__Task item__
Only one stretch of the data below should be repeated: the lines from the line containing "Viewport: 784px width, 561px" through the line containing "1174x958 pixels.", inclusive, exactly as they are.
** Extracted information follows **
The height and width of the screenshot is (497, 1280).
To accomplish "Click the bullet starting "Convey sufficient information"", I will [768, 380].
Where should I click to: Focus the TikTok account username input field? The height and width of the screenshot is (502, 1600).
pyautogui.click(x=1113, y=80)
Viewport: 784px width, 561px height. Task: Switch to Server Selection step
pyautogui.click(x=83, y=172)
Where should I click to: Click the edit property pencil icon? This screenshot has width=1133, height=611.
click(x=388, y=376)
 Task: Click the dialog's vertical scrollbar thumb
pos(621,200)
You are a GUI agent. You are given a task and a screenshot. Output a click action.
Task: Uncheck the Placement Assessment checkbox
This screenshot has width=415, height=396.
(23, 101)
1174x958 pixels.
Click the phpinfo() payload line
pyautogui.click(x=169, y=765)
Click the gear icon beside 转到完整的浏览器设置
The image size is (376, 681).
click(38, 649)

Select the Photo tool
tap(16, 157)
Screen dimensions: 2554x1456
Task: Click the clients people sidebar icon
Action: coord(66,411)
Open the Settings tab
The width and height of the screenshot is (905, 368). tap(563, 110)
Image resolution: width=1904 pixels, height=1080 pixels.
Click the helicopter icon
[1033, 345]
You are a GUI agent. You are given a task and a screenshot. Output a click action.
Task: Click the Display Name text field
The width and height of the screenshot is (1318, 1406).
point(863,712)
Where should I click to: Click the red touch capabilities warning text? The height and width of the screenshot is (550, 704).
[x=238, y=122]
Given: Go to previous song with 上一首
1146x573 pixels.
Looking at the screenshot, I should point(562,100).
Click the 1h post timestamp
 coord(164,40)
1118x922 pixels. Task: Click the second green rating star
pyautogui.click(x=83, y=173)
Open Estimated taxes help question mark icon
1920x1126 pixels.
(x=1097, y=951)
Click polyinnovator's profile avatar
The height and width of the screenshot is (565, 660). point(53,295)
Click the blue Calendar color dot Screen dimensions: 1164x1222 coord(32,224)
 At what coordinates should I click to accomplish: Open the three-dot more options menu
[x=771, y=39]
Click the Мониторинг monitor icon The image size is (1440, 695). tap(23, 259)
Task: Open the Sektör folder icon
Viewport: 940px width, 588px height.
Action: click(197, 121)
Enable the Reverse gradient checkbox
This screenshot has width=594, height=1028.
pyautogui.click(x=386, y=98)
** End of Extracted information **
__Answer area__
Viewport: 784px width, 561px height. Task: Switch to Server Selection step
pyautogui.click(x=83, y=172)
Where should I click to: Click the edit property pencil icon? This screenshot has width=1133, height=611.
click(x=388, y=376)
 Task: Click the dialog's vertical scrollbar thumb
pos(621,200)
You are a GUI agent. You are given a task and a screenshot. Output a click action.
Task: Uncheck the Placement Assessment checkbox
This screenshot has width=415, height=396.
(23, 101)
1174x958 pixels.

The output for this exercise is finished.